**Goal A**
Answer these questions using the article on the Cook Inlet lease sale:
(i) Who will make the final decision on the sale?
(ii) How many exploration wells were drilled after the lower Inlet was first offered for lease?
(iii) Which company now owns the four tracts sold in Sale 149?
**Goal B**
List every person named in the article on the Cook Inlet lease sale.

**Provided passage**

If the federal lease sale gets final approval, it is expected to be held in mid-May.
Robin Cacy, a spokeswoman for the federal Minerals Management Service, said a formal proposal for the sale in lower Cook Inlet will be announced later this month. A final decision will be made by Interior Secretary Gale Norton.
People at hearings earlier this year in Homer and the villages of Port Graham and Nanwalek opposed the sale. But it was supported in Kenai and backed by the Kenai Peninsula Borough.
An environmental study released last week said the deletion of recommended tracts, along the eastern Inlet from Kachemak Bay south, should help protect Native subsistence and reduce potential impacts to threatened species, such as beluga whales and Steller sea lions.
It also would reduce visual impacts by moving development farther offshore, the study said.
While the southern end of the sale area has received closer environmental scrutiny, the northern end has gotten more industry attention.
The study estimates that going ahead will bring $2.8 million a year in borough property taxes for 15 years, along with $2 million a year to the state and several hundred "direct, indirect and induced" jobs.
Opponents said that they feared spills and that the appearance of oil or natural gas platforms that might disrupt tourism. They said they feared that federal and state moves to reduce environmental regulations would increase the risks of drilling.
Bob Shavelson, director of the Homer-based group Cook Inlet Keeper, dismissed the environmental concessions as window dressing.
"The throwaway tracts were intentionally put in there so they could be pulled out and the government would appear to be responsive," he said.
About 2.2 million acres is recommended for next year's Sale 191.
The lower Inlet, stretching from Katmai National Park to Ninilchik, was first offered for lease in 1977 and 1981, with 13 exploration wells drilled. The wells were all plugged and abandoned, and the leases have expired.
In 1997, the Clinton administration scaled back federal lease Sale 149 to offer just the northernmost tracts, in the middle Inlet. The move was pushed by then-Gov. Tony Knowles.
That offering of just less than half a million acres resulted in the sale of only four tracts. But they were key: The four now belong to Forest Oil and are part of the Cosmopolitan unit being explored for oil by Conoco Phillips, which is using slant drilling from an onshore platform at Stariski.

**Information shown**
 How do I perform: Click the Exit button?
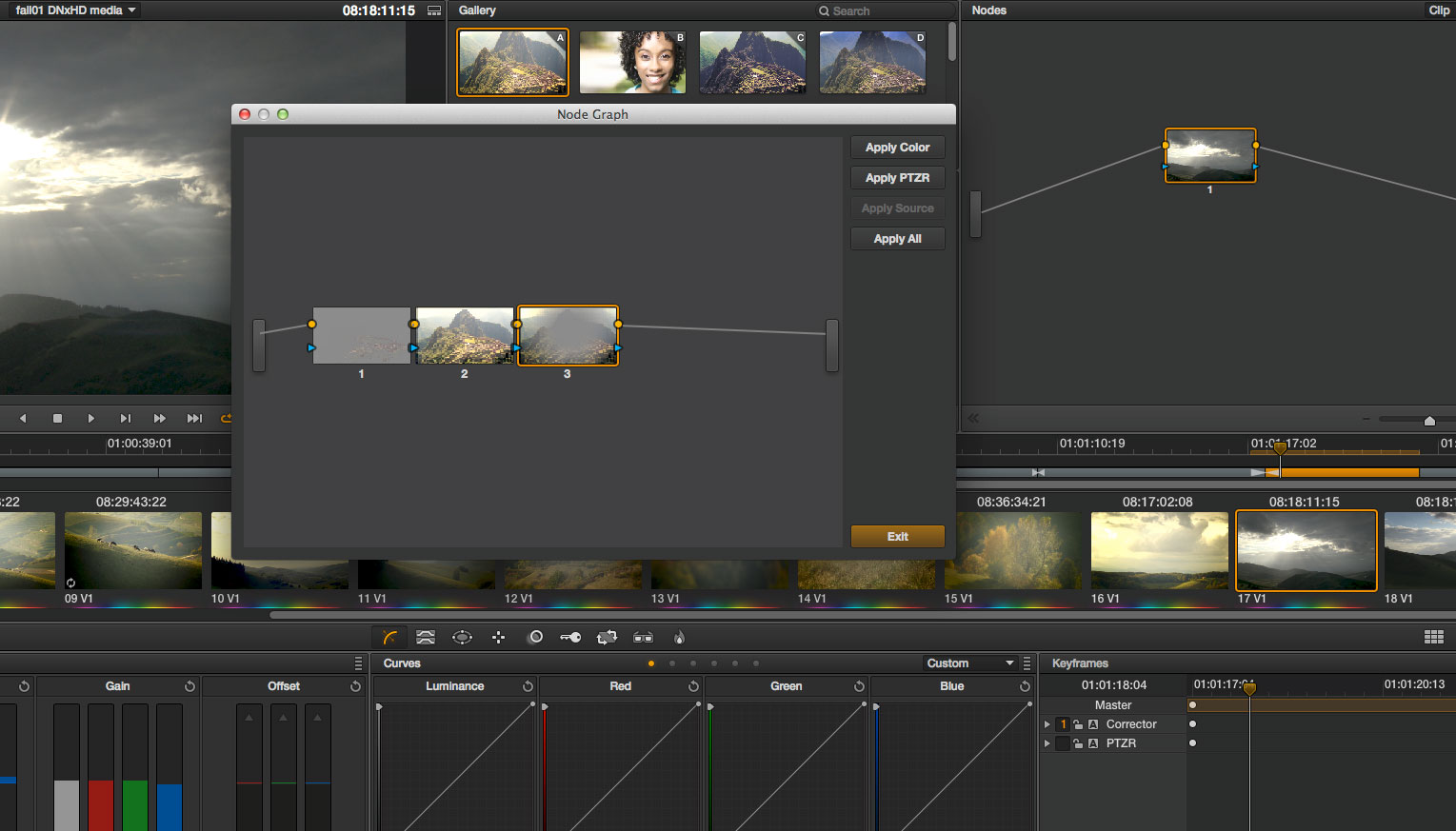tap(897, 537)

**Written solution A**
(i) Interior Secretary Gale Norton
(ii) 13
(iii) Forest Oil

**Written solution B**
Robin Cacy
Gale Norton
Bob Shavelson
Tony Knowles